(Source material)

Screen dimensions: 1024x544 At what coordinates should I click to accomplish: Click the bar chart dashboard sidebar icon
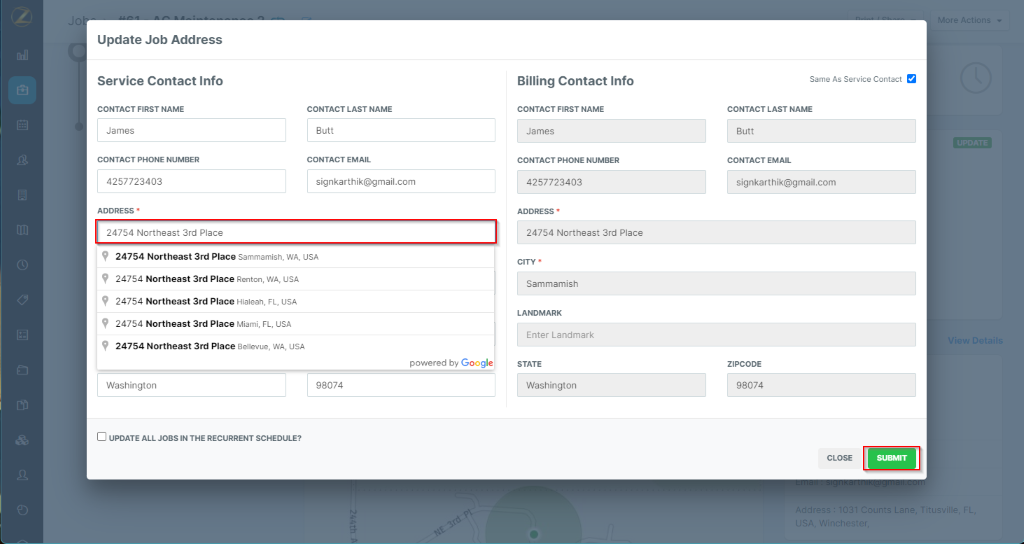point(22,54)
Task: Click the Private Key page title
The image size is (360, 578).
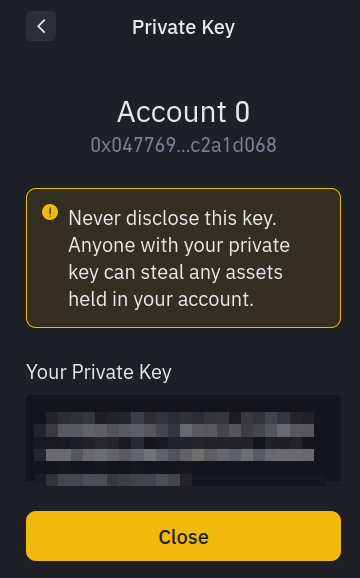Action: pos(184,27)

(End Source material)

**What you need to do:**
Above are the records; reproduce them exactly and leave out the pictures.

**Answer to the problem:**
Screen dimensions: 1024x544 At what coordinates should I click to accomplish: Click the bar chart dashboard sidebar icon
point(22,54)
Task: Click the Private Key page title
The image size is (360, 578).
Action: pos(184,27)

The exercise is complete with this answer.